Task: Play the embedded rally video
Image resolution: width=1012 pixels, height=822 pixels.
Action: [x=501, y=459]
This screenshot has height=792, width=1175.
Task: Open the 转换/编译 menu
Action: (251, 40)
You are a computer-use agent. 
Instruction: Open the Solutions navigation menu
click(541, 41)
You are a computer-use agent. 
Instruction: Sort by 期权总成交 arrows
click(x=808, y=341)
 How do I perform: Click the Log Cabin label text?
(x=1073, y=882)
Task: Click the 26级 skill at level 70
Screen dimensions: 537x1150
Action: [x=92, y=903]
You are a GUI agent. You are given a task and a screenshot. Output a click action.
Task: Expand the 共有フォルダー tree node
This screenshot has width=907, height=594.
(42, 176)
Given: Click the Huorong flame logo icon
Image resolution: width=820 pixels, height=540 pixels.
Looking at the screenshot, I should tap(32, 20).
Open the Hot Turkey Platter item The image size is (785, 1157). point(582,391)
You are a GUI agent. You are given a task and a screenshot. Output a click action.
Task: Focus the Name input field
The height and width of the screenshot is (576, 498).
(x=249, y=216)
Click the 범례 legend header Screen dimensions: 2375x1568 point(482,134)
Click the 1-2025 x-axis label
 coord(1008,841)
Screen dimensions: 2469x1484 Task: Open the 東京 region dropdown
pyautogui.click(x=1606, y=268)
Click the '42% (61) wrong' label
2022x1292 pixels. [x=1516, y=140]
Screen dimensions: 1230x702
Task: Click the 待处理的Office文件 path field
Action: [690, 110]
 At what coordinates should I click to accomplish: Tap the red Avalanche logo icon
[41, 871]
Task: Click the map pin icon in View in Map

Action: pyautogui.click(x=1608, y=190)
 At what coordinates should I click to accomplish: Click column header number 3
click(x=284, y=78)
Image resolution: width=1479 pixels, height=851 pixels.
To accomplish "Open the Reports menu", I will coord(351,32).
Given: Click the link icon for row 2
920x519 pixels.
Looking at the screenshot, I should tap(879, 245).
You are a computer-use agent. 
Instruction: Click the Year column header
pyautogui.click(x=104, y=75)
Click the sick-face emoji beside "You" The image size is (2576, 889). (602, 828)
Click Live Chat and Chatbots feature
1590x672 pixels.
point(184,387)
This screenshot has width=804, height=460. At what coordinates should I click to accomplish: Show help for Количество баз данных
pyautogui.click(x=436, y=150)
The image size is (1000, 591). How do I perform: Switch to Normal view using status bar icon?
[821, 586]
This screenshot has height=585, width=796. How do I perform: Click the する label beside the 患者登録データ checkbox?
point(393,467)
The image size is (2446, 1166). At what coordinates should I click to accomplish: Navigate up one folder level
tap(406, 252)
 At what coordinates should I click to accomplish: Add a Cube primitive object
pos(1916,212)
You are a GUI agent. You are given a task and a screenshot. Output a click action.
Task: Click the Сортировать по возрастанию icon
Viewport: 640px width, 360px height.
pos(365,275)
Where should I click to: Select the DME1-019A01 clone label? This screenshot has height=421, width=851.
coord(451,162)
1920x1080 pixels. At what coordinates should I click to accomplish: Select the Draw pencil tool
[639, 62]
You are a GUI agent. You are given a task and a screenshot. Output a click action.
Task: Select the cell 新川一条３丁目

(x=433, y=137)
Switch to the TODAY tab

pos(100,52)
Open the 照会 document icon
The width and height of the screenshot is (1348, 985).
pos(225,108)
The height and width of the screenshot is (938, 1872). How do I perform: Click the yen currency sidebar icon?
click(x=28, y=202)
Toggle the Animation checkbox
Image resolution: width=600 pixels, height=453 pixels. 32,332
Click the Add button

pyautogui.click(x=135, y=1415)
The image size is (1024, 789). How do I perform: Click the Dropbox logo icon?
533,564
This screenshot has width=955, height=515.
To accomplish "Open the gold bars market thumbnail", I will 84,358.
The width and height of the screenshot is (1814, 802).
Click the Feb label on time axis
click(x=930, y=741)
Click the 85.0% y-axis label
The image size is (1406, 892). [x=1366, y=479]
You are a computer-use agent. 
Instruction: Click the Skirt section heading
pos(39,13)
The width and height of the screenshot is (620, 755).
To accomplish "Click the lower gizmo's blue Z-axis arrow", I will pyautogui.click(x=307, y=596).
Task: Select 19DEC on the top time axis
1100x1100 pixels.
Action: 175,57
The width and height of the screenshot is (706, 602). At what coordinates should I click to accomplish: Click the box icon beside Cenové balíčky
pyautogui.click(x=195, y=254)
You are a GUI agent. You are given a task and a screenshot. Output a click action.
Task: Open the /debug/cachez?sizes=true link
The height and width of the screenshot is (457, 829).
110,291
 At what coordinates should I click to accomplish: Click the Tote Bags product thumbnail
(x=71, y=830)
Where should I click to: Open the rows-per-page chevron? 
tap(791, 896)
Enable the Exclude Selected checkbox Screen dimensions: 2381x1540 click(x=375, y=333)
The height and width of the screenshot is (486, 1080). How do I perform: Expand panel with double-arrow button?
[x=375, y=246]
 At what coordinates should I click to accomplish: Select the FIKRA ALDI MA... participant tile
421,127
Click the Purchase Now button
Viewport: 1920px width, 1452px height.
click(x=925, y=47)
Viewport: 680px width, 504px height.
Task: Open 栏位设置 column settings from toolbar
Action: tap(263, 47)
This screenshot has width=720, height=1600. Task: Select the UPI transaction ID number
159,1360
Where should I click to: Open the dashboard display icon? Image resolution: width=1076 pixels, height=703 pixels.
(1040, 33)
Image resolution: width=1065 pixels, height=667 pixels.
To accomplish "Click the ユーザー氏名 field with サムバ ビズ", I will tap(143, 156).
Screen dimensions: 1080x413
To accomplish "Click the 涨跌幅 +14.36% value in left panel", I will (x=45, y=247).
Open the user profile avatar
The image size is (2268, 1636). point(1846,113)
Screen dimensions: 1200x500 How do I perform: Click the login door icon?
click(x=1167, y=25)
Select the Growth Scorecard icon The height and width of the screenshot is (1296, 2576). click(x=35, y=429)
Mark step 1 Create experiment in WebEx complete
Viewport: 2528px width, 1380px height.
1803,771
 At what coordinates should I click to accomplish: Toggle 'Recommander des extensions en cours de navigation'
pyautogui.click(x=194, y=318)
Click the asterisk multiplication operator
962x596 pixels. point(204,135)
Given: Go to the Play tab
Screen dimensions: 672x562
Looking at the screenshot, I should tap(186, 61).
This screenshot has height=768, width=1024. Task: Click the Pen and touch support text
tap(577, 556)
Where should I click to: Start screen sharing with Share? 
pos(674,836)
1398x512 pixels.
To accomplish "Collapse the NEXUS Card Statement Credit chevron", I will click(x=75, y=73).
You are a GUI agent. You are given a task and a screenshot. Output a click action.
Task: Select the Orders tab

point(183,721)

[Stated task]: Please extract everything from the line containing "This screenshot has height=768, width=1024." down to the last of the rows, reproducing each line unchanged.

[Final result]:
This screenshot has height=768, width=1024. Task: Click the Pen and touch support text
tap(577, 556)
Where should I click to: Start screen sharing with Share? 
pos(674,836)
1398x512 pixels.
To accomplish "Collapse the NEXUS Card Statement Credit chevron", I will click(x=75, y=73).
You are a GUI agent. You are given a task and a screenshot. Output a click action.
Task: Select the Orders tab

point(183,721)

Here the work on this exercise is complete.